Any good story will illicit an emotional response, it’s the
reason writers do what they do. No criticism will ever sting you as deeply as
indifference. Stories can be sad, or
funny, thrilling or thought provoking, but not every story that creates an
emotional response in the reader, can be said to have heart. What is heart? Why do some movies leave you
with a warm glow inside and a feeling of hope for the future, when others that
try to tell a similar story whiff terribly?

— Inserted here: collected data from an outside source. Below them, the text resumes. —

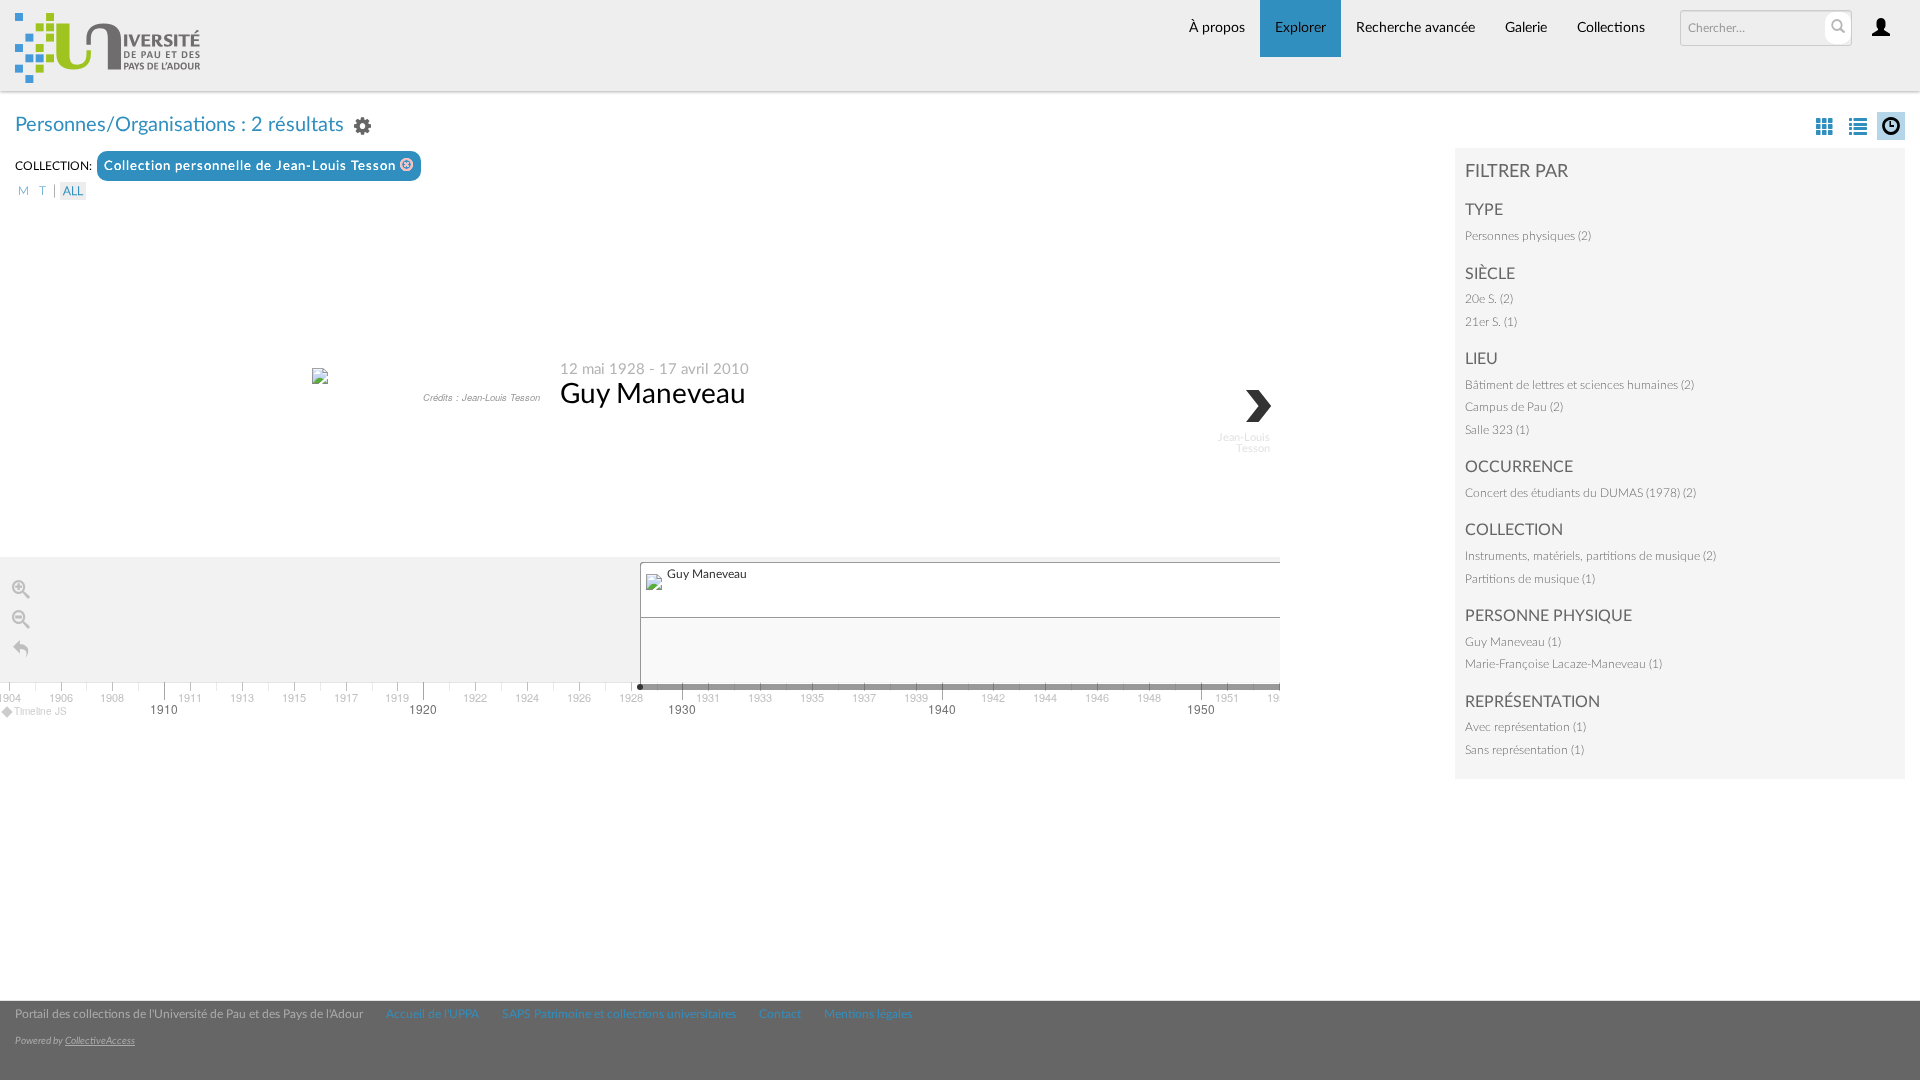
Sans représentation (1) (1524, 750)
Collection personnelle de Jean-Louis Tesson (252, 166)
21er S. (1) (1491, 322)
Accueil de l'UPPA (432, 1014)
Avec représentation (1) (1525, 727)
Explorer (1300, 28)
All (73, 191)
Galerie (1526, 28)
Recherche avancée (1415, 28)
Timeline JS (40, 711)
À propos (1217, 28)
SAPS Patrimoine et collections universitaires (619, 1014)
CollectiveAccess (100, 1041)
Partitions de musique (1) (1530, 579)
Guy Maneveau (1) (1513, 642)
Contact (780, 1014)
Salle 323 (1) (1497, 430)
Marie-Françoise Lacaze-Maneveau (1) (1563, 664)
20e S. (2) (1489, 299)
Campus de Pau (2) (1514, 407)
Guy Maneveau (653, 394)
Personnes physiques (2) (1528, 236)
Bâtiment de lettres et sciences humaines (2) (1579, 385)
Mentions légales (868, 1014)
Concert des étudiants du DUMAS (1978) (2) (1580, 493)
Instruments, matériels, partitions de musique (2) (1590, 556)
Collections (1611, 28)
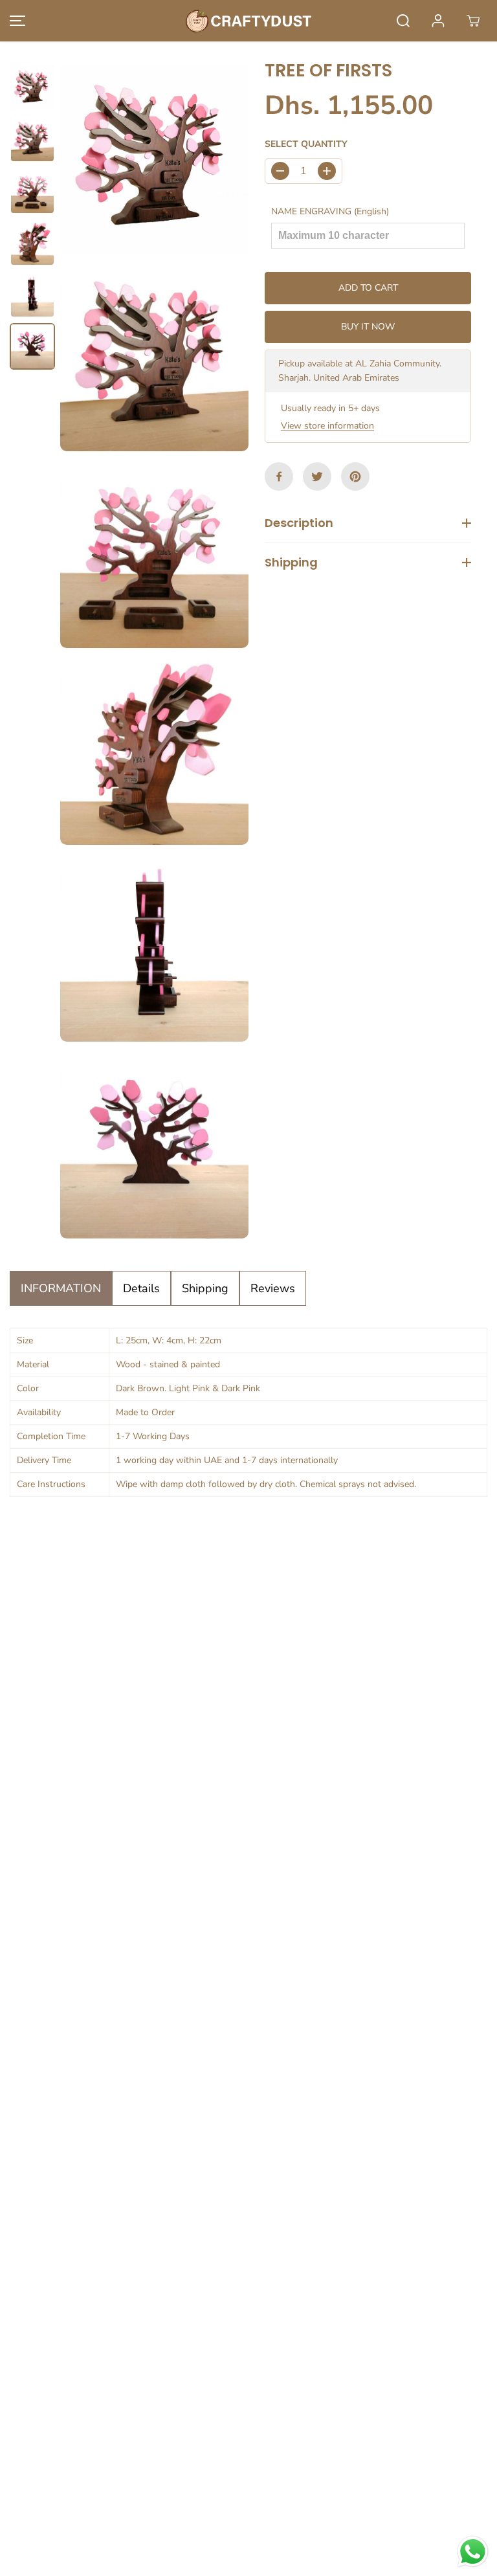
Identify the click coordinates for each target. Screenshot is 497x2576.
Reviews (272, 1288)
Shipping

I find that the stories that resonate most deeply with an audience are
the ones that take us home. Heart is a
grubby little boy in patched overalls and a gap-toothed grin offering to
let Charles Foster Kane ride his sled because he looks sad and no one can feel
bad when they’re sledding down a big hill.
Life
has a way of breaking you down over time. You start to lose yourself a piece at
a time. There was a time you believed in
true love. And then the ugly breakup happened. There was a time you were going
to play for the NFL, and then your knee went out. There was a time you planned to do something
really meaningful with your life, like join the Peace Corps and build schools
in Africa, and then your student loans came due and you had to take a job, and
when you looked up ten years had passed.
That’s just how life goes, and after a while you get used to that piece
of yourself that used to be so important being gone. The pain, when you feel it, is the phantom
ache of a lost limb. Something to feel melancholy about on a rainy afternoon.
Now
imagine someone walked into a pawn shop with a briefcase full of money. Pawnshops, the elephant graveyards where
forsaken dreams go to die. There, on the
walls and on the shelves, amongst the dvd players and the waffle irons, are the
treasures that someone used to love gathering dust. So he cleans them out. He buys the Fender Stratocaster and the
engagement ring, he buys the 21 speed Schwinn and the Japanese Cooking
knives. Then he goes looking for the
original owners. “Mrs Johnson” he says,
I think you might have lost this ring somewhere. I get the feeling you’re going to need it
really soon, . And then he’s off to the
next house, and it’s “Dude! We’re getting the band back together. “and You and me buddy, Tour de France
2013.” This is what writing a story with
heart is about. It’s finding the misplaced part of your reader’s soul where the
hope, and the happiness and the self respect used to live and bringing it home
to them. It’s showing the jaded divorcee
that sometimes the ugly breakup is what brings you to the place you need to be
to meet the love of your life. It’s
showing the “could’ve been great” college footballer that the NFL dream didn’t
happen because he was always meant to be a professional surfer. Sometimes people do stand up for what’s
right. Sometimes teachers do make a difference. Sometimes love does last a lifetime.
We read your stories, and for a while, we remember who we
were meant to be. We realize that maybe
that person didn’t die. Maybe they just got lost for a while. And sometimes, if
we’re very lucky, we do something about it.